したがって、両意匠の形状等を総合的に観察した場合、共通点に比べて、相違点がもたらす影響の方が大きいものであるから、両意匠の形状等は類似しない。

4 小括
上記のとおり、両意匠は、意匠に係る物品は同一であるが、形状等において、共通点が未だ両意匠の類否判断を決定付けるまでには至らないものであるのに対して、相違点が類否判断に与える影響は共通点のそれを凌駕しており、意匠全体として観察した場合、需要者に異なる美感を与えているというべきであるから、本願意匠は、引用意匠に類似するということはできない。

第5 むすび
以上のとおり、原査定の引用意匠をもって、本願意匠は、意匠法3条1項3号に掲げる意匠に該当するものとすることはできないから、原査定の拒絶の理由によって、本願意匠を拒絶すべきものとすることはできない。

* 入力データ
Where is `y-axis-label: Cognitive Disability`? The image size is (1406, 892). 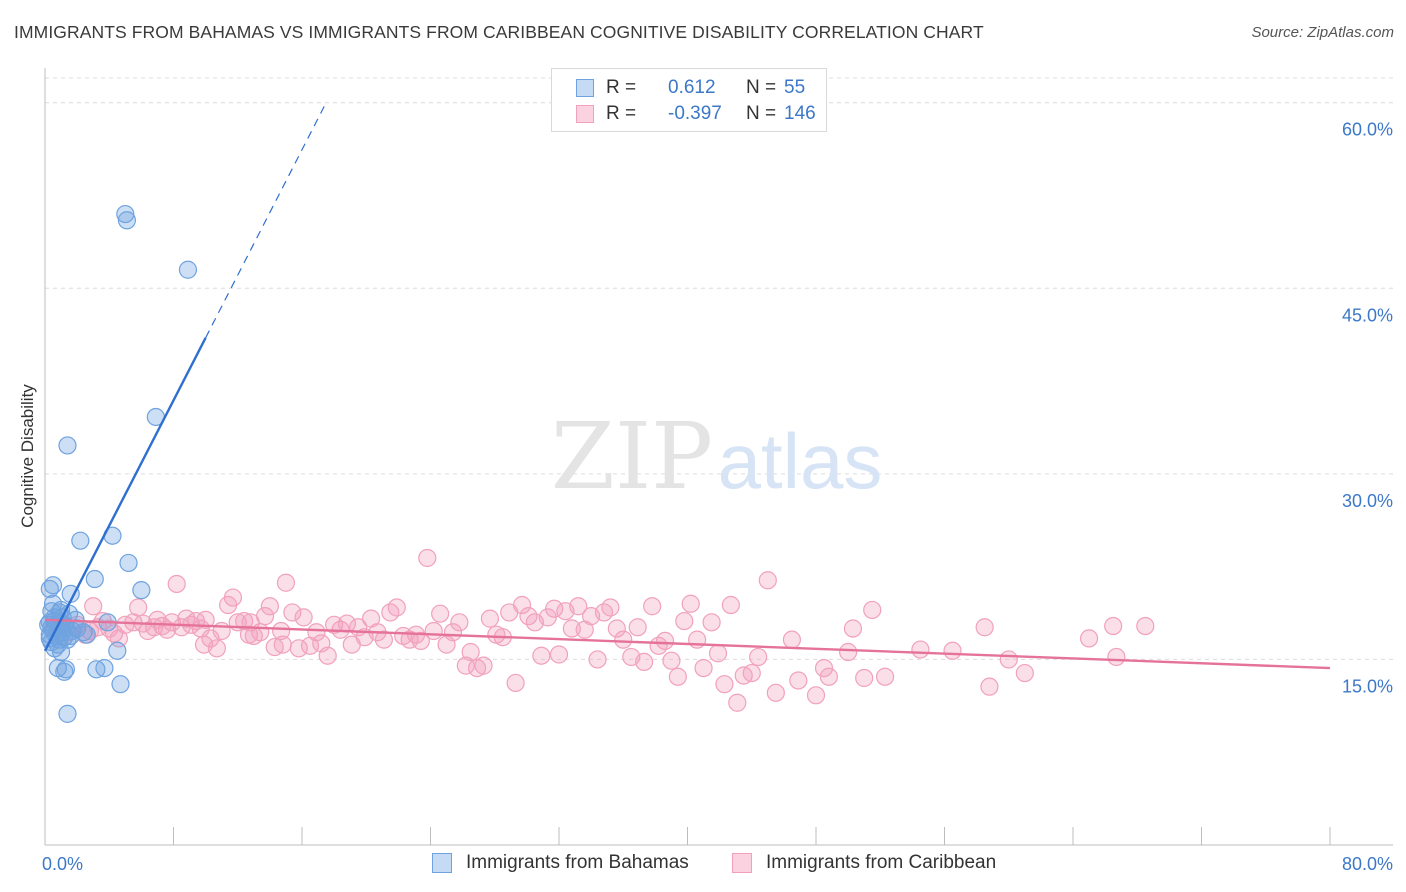 y-axis-label: Cognitive Disability is located at coordinates (28, 456).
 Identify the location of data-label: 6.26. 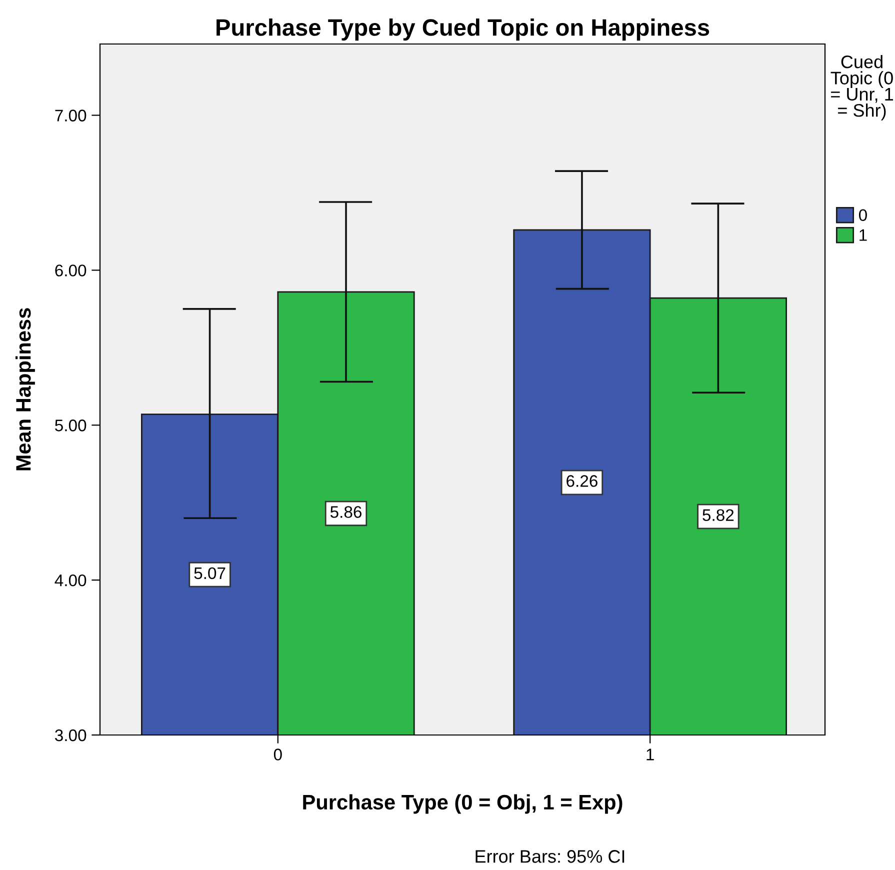
(582, 481).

* 課題内容
読解用の抜粋の「4 小括」で、両意匠について同一であるとされているものは何か答えてください。

* 結果
意匠に係る物品